The state’s plan has been met with mixed reactions from Vashon boaters, some of whom have opposed greater regulation in the harbor or said the state should focus its efforts only on derelict boats and buoys.

Many have also expressed concern about the costs associated with installing the new anchor systems required by the state. DNR is asking that all new buoys be attached to helical-style anchors that screw into the sea floor, have mid-line floats and don’t drag and scour the bottom like traditional anchors. They also have shorter lines, allowing boats to moor closer together without risk of running into one another. Installation of helical anchors, however, can run between $2,000 and $5,000, depending on the size of the boat.

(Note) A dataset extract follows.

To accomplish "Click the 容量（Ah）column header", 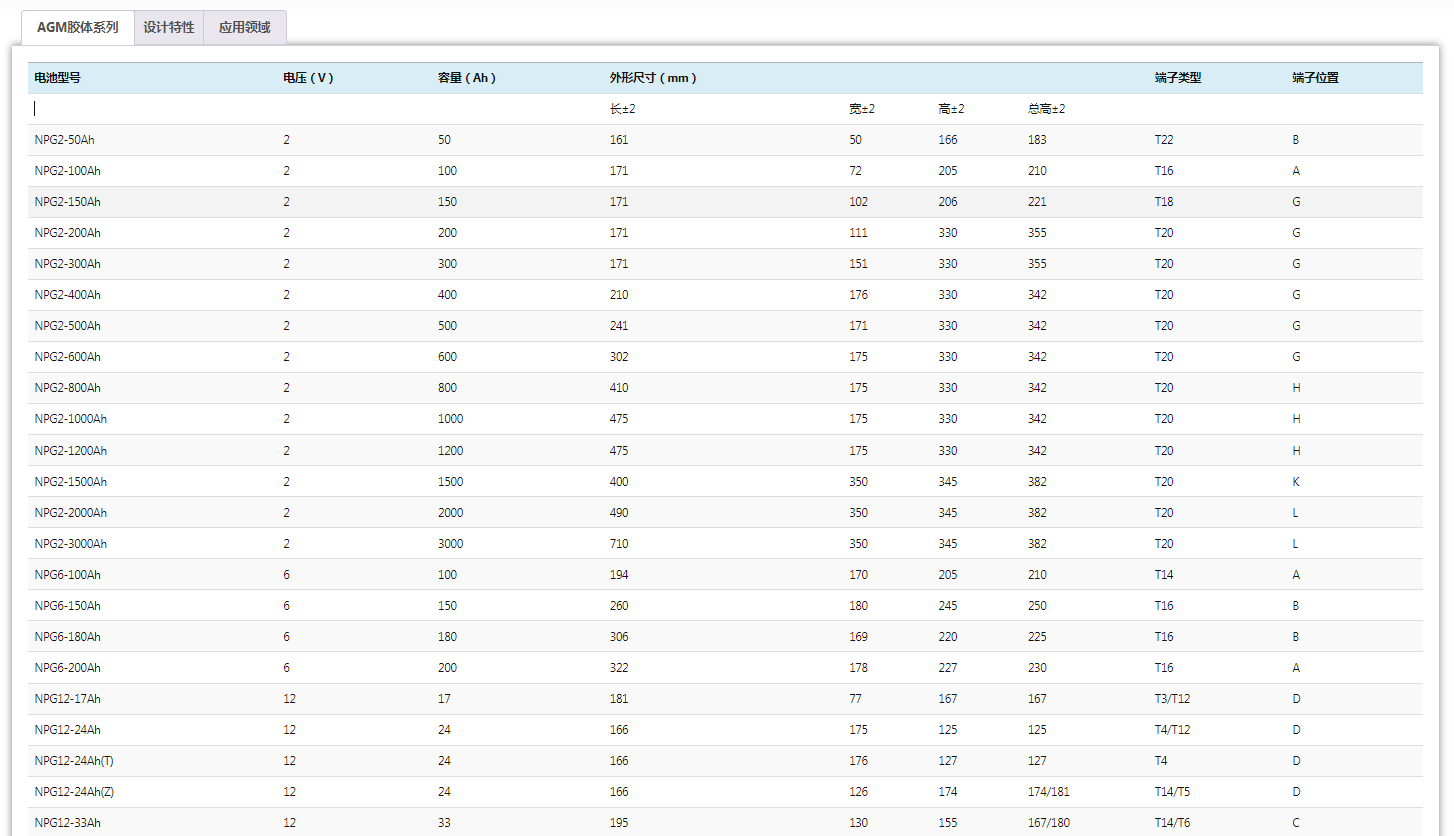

“It is (expensive),” said islander John Jannetty, “but in the long run, it’s probably cheaper than anything, cheaper than being in a marina.”

Jannetty has a buoy in Dockton, where DNR will create a buoy field as well. He said that he’s glad to see the state taking action, noting that for years he’s watched boats drag around on insufficient anchors, swing close to one another and even break loose.

“For people who are serious boaters who care about their boats, the safety of them, I think they would be for this,” he said.

Alex Wigley, an avid sailor who moors a boat at Burton, said he’s even had people tie their boats to his buoy. He called Quartermaster the Wild West and said he has already applied for a buoy in the new field at Burton.

“I think it’s a big improvement to have an organized situation where everybody knows … where their buoy is, what it is, and there will be a small fee for that. Then it will be organized and no more of this nonsense.”

Birk said she will likely email another notice to buoy owners before the state begins pulling them. The buoys will then be available for pick-up at the King County Roads facility on Cemetery Road. She said she still hears concerns about the costs of the new anchor systems, but called installing them “simply the right thing to do at this day and age.”

“We’re headed for a brighter future,” she said, “but the middle will be challenging.”